— Passage —
See Fair Work Act s.604
On this page:
The following information is limited to providing general guidance for appeals against an order to stop bullying or a decision to refuse to grant such an order.
For information about lodging an appeal, stay orders, appeals directions and the appeals process please refer to the Appeal proceedings practice note.
Note: The examples used in this section do not only refer to anti-bullying matters; they also include decisions related to other types of matters heard by the Fair Work Commission. These examples have been used because they help explain the principles behind the appeal process.
Overview
A person who is aggrieved by a decision made by the Commission (other than a decision of a Full Bench or Expert Panel) may appeal the decision, with the permission of the Commission.[1]
A person who is aggrieved is generally a person who is affected by a decision or order of the Commission and who does not agree with the decision or order. The term can extend beyond people whose legal interests are affected by the decision in question to people with an interest in the decision beyond that of an ordinary member of the public, such as, in some circumstances, a union or an employer association.[2]
In determining whether a person is a ‘person aggrieved’ for the purposes of exercising a statutory right of appeal, it is necessary to consider the relevant statutory context.[3]
Intervention
There is no provision of the Fair Work Act expressly dealing with intervention however the Commission has used the broad procedural power in s.589(1) to empower it to permit intervention in an appropriate case.[4]
Time limit for appeal – 21 days
An appeal must be lodged with the Commission within 21 days after the date the decision being appealed was issued.[5] If an appeal is lodged late, an application can be made for an extension to the time limit.[6]
Considerations
In each appeal, a Full Bench of the Commission needs to determine two issues:
- whether permission to appeal should be granted, and
- whether there has been an error in the original decision.
Permission to appeal
The Fair Work Act provides that the Commission must grant permission to appeal if it is satisfied that it is in the public interest to do so.[7]
Public interest
The task of assessing whether the public interest test has been met is a discretionary one involving a broad value judgment.[8]
Some considerations that the Commission may take into account in assessing whether there is a public interest element include:
- where a matter raises issues of importance and general application
- where there is a diversity of decisions so that guidance from an appellate court is required
- where the original decision manifests an injustice or the result is counter intuitive, or
- that the legal principles applied appear disharmonious when compared with other recent decisions dealing with similar matters.[9]
The public interest test is not satisfied simply by the identification of error or a preference for a different result.[10]
Grounds for appeal
Error of law
An error of law of law may be a jurisdictional error, which means an error concerning the Commission’s power to do something, or it may be a non-jurisdictional error concerning any question of law which arises for decision in a matter.
In cases involving an error of law, the Commission is concerned with the correctness of the conclusion reached in the original decision, not whether that conclusion was reasonably open.[11]
Error of fact
An error of fact can exist where the Commission makes a decision that is ‘contrary to the overwhelming weight of the evidence...’[12].

— Exercise 1 —
Answer these about the appeals guidance:
(a) Within how many days after a decision is issued must an appeal against it be lodged?
(b) What two issues does a Full Bench of the Commission need to determine in each appeal?
(c) Which provision has the Commission used to permit intervention?
— Exercise 2 —
Write out word for word the part of the appeals guidance that opens with the words containing "See Fair Work" and closes with "proceedings practice note.".

— Record set —
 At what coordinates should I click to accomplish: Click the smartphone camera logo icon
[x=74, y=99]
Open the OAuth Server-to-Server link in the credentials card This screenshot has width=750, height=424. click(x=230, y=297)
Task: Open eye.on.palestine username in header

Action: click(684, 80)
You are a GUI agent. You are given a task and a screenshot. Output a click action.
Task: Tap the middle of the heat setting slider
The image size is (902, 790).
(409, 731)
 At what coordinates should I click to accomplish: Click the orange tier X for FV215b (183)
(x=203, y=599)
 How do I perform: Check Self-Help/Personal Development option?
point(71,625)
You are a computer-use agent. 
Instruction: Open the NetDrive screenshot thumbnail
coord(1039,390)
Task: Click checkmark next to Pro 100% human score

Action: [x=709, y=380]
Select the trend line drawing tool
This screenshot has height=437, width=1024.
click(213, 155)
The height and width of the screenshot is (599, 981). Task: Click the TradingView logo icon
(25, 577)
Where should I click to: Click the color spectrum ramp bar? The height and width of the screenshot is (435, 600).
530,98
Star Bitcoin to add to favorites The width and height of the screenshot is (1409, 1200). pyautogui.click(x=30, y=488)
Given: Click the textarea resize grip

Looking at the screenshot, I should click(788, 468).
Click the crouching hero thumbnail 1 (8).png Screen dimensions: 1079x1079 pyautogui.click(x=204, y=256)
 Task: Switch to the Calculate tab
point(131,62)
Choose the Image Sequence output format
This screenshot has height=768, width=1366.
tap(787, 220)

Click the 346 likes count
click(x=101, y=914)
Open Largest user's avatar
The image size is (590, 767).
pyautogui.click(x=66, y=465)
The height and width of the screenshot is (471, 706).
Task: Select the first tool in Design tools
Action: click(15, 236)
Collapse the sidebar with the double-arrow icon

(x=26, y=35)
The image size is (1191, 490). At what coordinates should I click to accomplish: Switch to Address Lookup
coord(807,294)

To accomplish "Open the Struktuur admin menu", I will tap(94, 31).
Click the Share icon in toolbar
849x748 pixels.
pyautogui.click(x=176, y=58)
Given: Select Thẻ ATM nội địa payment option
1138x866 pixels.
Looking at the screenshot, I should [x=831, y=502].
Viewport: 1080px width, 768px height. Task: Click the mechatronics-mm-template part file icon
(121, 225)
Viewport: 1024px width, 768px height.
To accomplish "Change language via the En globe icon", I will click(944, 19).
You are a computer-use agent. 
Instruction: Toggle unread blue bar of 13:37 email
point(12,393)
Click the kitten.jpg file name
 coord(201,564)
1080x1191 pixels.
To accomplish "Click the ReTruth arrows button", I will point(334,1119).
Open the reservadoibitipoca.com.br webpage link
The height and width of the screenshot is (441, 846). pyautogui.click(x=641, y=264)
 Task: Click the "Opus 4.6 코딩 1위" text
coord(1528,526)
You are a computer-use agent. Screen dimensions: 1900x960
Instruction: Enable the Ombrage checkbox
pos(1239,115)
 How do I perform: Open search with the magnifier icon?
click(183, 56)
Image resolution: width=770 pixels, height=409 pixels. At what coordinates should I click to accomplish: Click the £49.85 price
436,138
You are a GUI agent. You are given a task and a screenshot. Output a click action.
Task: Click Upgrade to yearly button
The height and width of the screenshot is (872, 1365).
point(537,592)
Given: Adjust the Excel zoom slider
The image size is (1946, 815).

— Answer section 1 —
(a) Within 21 days.
(b) Whether permission to appeal should be granted, and whether there has been an error in the original decision.
(c) The broad procedural power in s.589(1).

— Answer section 2 —
See Fair Work Act s.604
On this page:
The following information is limited to providing general guidance for appeals against an order to stop bullying or a decision to refuse to grant such an order.
For information about lodging an appeal, stay orders, appeals directions and the appeals process please refer to the Appeal proceedings practice note.